(Entries taken from a collection)
..........

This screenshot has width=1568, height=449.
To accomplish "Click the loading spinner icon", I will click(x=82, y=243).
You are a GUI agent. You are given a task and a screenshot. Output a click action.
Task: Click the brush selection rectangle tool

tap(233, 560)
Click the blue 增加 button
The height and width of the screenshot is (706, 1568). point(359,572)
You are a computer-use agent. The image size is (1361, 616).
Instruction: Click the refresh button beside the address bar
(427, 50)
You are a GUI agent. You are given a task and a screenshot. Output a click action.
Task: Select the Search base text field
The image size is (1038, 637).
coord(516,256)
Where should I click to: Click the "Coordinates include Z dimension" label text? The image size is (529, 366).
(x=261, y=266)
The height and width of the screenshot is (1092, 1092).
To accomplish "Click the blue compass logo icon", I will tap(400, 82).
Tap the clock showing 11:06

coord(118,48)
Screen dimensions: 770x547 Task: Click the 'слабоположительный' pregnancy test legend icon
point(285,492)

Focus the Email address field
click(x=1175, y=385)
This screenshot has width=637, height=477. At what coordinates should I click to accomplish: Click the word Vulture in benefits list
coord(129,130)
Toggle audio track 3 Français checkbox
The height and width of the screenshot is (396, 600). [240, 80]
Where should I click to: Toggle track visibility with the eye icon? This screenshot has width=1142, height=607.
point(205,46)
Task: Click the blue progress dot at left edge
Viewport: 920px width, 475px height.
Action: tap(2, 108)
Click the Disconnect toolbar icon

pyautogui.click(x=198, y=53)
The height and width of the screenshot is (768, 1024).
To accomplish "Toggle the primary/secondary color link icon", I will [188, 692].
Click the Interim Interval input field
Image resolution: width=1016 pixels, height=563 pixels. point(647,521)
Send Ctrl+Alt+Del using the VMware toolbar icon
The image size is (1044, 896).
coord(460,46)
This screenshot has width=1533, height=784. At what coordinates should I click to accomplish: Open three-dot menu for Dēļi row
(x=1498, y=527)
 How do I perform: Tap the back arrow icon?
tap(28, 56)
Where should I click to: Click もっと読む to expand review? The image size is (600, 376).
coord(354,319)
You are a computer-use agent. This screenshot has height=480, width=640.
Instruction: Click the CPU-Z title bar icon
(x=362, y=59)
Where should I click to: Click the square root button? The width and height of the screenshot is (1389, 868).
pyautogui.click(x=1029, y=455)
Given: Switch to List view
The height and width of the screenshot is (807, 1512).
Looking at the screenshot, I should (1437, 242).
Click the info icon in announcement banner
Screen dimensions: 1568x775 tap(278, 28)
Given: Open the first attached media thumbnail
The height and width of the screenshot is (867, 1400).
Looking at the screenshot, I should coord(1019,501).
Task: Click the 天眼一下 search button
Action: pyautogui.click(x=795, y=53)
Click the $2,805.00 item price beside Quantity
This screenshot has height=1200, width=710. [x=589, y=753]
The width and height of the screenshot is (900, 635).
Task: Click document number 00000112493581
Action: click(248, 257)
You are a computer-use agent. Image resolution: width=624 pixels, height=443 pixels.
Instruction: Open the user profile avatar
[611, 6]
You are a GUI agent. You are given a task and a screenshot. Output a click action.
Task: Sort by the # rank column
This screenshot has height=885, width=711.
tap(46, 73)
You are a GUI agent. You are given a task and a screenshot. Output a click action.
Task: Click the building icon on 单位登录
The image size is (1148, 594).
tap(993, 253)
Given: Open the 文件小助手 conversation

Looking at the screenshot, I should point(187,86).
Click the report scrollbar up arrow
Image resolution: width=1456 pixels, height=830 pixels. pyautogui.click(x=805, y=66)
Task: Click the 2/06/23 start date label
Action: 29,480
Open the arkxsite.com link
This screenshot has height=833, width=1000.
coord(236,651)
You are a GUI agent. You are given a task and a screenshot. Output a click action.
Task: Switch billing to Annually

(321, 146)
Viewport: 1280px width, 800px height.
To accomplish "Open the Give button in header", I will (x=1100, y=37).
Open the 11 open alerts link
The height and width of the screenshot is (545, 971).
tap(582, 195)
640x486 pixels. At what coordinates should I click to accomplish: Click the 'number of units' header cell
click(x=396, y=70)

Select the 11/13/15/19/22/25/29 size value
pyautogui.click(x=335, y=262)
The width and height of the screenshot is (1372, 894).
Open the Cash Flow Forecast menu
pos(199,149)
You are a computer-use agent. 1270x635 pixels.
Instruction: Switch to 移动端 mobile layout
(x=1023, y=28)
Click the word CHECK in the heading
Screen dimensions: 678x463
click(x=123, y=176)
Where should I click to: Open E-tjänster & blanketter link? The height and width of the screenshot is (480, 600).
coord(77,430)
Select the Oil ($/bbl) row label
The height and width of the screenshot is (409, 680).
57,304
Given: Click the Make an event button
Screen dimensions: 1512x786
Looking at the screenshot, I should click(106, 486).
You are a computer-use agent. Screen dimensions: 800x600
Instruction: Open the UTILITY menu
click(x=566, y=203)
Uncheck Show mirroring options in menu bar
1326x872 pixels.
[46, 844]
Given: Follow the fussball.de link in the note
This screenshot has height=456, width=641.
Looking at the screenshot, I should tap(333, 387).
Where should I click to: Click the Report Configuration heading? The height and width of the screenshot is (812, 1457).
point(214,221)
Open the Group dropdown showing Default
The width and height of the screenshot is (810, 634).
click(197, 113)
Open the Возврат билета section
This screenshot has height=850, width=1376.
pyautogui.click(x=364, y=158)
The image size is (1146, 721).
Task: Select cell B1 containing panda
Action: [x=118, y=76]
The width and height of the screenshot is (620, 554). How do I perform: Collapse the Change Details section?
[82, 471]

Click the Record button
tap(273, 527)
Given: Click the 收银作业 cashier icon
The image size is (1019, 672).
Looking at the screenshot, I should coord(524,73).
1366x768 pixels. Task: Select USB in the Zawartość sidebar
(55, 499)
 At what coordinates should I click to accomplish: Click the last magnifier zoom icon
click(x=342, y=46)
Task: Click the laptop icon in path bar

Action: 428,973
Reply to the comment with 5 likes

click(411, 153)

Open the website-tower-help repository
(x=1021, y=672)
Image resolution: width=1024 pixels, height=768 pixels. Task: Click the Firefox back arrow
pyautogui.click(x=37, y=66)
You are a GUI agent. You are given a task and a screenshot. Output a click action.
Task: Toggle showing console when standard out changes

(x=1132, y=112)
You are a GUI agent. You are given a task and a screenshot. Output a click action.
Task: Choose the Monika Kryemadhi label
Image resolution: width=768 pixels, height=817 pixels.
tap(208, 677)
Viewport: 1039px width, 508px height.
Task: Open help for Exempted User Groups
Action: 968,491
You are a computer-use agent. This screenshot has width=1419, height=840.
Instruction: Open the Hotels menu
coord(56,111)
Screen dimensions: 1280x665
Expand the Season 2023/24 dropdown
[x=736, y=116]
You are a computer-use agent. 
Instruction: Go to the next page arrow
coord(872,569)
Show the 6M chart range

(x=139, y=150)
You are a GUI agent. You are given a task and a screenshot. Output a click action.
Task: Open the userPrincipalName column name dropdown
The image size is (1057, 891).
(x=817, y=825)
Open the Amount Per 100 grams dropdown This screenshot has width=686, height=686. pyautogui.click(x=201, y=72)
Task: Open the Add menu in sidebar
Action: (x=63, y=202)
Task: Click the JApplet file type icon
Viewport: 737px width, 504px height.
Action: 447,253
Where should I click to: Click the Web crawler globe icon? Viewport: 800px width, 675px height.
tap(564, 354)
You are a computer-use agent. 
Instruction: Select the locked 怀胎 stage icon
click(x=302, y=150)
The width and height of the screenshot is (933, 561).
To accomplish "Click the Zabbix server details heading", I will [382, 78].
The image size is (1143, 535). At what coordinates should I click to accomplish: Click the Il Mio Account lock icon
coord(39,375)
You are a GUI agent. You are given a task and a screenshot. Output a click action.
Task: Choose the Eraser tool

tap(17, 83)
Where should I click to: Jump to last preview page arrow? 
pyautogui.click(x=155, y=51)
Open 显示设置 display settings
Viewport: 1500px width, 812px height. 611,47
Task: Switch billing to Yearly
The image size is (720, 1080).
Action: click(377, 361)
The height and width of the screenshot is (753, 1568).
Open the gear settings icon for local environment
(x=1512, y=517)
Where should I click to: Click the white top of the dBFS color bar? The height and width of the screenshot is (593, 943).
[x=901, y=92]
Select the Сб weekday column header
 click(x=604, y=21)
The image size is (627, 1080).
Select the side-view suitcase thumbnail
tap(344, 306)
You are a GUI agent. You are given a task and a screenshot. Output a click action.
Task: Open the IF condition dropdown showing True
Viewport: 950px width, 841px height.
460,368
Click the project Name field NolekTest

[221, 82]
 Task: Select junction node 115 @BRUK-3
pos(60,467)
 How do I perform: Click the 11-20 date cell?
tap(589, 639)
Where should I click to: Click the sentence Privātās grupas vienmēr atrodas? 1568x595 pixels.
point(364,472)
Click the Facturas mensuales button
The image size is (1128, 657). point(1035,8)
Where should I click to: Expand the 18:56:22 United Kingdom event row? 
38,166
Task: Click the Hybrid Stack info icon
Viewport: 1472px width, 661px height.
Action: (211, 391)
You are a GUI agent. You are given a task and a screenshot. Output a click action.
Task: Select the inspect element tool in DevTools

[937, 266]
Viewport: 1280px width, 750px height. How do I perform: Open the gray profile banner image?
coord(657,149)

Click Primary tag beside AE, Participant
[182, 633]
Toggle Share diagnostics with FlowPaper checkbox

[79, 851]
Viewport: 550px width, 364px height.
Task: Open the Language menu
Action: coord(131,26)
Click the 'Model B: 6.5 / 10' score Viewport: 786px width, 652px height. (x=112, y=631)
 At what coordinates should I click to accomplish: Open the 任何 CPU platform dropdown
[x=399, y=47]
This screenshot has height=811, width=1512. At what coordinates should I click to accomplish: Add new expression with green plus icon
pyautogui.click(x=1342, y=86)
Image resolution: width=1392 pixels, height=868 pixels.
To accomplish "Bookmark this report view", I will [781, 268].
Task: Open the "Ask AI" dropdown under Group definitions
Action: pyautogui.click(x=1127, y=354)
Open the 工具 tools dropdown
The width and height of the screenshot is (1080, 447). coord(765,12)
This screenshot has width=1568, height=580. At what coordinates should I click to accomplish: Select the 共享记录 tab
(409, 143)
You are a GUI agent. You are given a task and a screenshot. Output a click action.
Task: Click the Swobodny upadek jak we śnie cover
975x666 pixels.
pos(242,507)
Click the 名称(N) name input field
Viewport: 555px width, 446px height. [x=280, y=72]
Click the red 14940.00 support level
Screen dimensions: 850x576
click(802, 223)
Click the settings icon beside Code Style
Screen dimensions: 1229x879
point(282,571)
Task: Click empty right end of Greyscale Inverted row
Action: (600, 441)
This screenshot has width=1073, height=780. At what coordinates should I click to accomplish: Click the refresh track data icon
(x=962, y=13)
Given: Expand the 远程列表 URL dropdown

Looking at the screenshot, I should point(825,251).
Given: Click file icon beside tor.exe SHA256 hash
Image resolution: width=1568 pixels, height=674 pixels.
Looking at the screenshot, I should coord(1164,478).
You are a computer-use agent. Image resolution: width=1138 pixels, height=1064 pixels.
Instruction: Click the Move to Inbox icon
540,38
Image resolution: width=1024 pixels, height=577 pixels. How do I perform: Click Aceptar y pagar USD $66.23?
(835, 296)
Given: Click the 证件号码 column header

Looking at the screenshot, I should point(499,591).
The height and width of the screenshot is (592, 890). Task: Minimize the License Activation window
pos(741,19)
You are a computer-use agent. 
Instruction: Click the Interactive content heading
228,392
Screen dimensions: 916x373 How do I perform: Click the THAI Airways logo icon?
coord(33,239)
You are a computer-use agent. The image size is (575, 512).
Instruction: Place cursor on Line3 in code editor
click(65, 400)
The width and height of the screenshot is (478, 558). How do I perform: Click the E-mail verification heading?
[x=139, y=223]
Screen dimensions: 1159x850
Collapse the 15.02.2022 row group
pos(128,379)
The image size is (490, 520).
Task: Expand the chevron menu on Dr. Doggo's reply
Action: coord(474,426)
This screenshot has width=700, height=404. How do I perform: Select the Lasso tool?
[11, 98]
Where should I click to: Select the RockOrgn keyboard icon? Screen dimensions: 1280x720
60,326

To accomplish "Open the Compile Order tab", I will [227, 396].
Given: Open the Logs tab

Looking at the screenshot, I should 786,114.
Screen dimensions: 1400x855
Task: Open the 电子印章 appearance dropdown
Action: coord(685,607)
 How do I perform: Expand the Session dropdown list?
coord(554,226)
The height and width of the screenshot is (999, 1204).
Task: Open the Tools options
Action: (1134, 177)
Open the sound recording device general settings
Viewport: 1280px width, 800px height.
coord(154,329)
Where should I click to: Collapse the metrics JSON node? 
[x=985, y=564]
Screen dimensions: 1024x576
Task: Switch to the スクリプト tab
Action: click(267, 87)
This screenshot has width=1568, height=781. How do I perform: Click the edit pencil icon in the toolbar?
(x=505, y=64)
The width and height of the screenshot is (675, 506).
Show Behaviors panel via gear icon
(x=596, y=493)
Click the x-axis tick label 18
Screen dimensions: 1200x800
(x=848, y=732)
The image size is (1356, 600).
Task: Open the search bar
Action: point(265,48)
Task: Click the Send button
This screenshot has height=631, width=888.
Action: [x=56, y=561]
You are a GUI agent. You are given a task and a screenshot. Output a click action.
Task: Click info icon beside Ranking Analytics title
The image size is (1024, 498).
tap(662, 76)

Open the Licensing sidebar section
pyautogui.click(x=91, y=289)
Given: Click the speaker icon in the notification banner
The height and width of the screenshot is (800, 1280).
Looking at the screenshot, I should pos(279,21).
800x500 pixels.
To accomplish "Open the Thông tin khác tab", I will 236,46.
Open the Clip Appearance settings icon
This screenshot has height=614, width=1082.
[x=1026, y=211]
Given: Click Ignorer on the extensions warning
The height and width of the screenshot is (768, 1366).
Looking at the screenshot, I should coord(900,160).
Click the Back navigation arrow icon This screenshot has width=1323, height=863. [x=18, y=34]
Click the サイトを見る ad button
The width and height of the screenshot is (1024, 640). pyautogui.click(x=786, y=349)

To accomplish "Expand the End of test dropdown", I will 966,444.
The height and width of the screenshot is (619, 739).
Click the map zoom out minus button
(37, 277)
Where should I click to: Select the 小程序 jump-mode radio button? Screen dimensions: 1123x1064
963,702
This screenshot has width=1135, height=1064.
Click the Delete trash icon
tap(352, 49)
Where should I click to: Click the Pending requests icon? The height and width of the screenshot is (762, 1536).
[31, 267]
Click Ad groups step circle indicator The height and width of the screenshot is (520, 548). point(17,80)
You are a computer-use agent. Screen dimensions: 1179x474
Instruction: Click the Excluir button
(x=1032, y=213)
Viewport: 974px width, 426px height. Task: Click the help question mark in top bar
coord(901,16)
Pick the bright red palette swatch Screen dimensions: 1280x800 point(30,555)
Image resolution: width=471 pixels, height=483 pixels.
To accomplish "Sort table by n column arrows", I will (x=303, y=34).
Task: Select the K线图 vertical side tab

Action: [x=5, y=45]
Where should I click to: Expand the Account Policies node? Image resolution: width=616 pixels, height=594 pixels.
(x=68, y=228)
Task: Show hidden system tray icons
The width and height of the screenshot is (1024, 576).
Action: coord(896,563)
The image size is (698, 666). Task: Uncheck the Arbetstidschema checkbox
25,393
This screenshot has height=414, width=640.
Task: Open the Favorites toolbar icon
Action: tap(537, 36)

..........

Exercise →
Search the entries above for the word "Sort" and copy each line where it appears.

Written solution →
Task: Sort by the # rank column
To accomplish "Sort table by n column arrows", I will (x=303, y=34).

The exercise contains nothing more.